AA serves as an overarching metaphor in this book - operating on all levels - from the blatantly obvious of Jean Guy Beauvoir's addiction to pain pills & watching the internet video to Gamache's recurring guilt over losing team members to the acceptance of Olivier back into Three Pines to the achingly bizarre attachment of Ruth Zardo to Rosa to the impact of AA on the murder victim and the suspects .... the list is almost endless.
One of the main precepts of AA is forgiveness - the forgiveness of others and the forgiveness of yourself - for all the pain & tragedies caused by one's addiction. Another is the acceptance of human beings as imperfect - prone to keep making mistakes and lying, etc. - but still human beings. The 12 Steps are not a one-way street, and may never be completed. Yet another is the acceptance that addicts hit rock bottom before beginning the program. All these, and more, principles drive the actions of the characters.

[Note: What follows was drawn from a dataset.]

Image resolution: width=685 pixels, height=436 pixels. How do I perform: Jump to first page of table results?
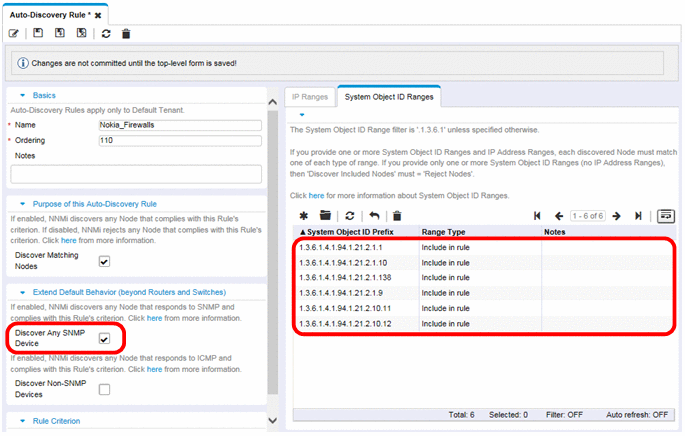(x=537, y=215)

All of these precepts play out over & over in the population of Three Pines. Penny's mysteries aren't police procedurals. They are richly human stories of the impact of brutal murders on a small, closely knit community - a community in every sense of the word. At one point in this book, Gamache puts a licorice pipe into his mouth like Maigret's pipe [also note the punning references to Magritte's pipe] - which recall the classic Simenons' mysteries in which Inspector Maigret solved murder cases by living in the tiny provincial towns where the murder victim and suspects lived - learning to understand the personalities & petty politics that drive human behavior in such small isolated communities; living there without judgements, but only close compassionate observation. Penny's descriptions of Gamache closely mirror Simenons' depiction of Maigret - two deeply human, caring, and kind policemen with a strong sense of justice overlain with compassion and decency, willing to take the time to fully understand the human motives and reasons that led to the brutal crime under investigation.

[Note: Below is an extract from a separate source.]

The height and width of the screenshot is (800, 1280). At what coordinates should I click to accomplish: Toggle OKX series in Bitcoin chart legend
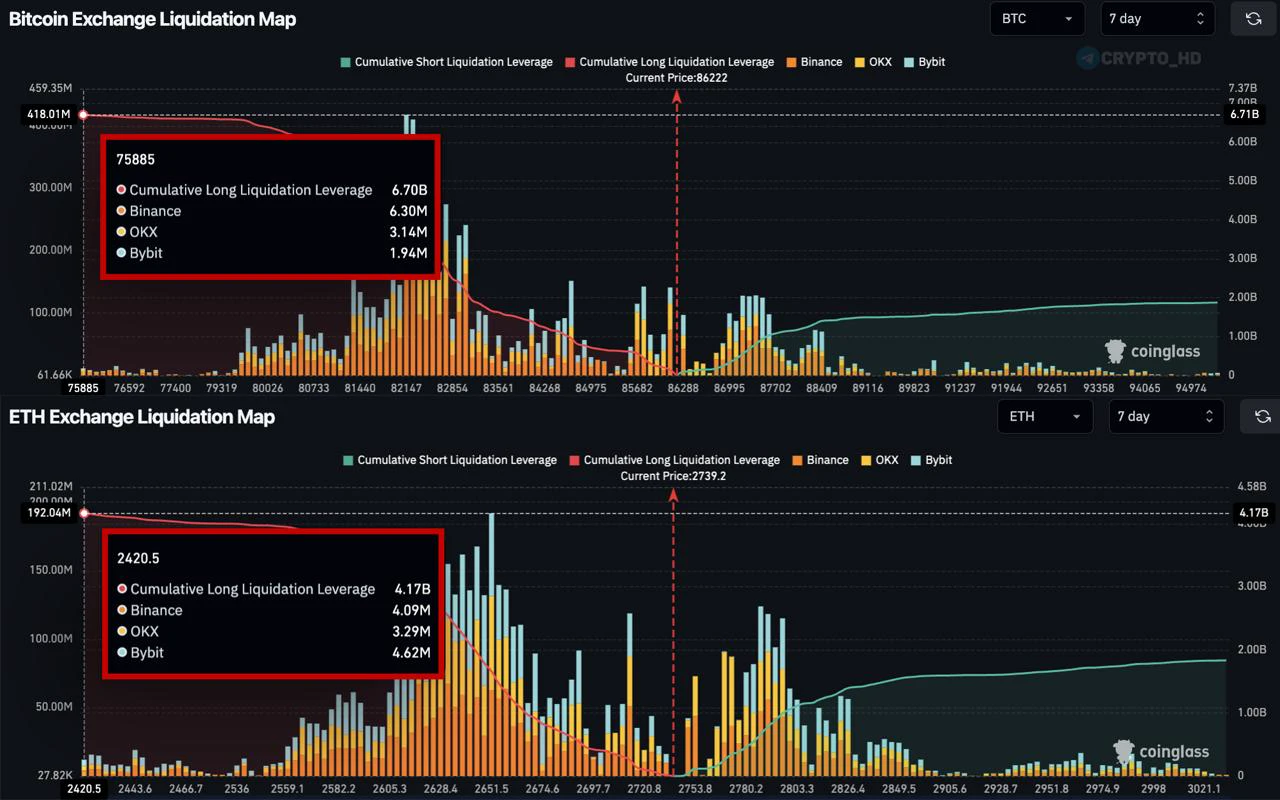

Some reviewers have compared Three Pines to Murder She Wrote or Midsomer Murders - in that murders repeatedly occur in a tiny isolated village with the same set of suspects [again Penny has her characters ponder tongue-in-cheek if they should permanently locate a homicide unit in the fire station]. Penny avoids the cliches inherent in such a set-up by focusing on character development. Three Pines contains a rich collection of characters - quirky, flawed, damaged, human - whose rich layers of personality are explored even more deeply in each succeeding book - both the police personnel and the villagers. The characters lie to each other, to themselves, and to us. But Penny makes the reader care about them, to want to know the why (however banal or venal) behind actions good and evil. That is the strength of her books.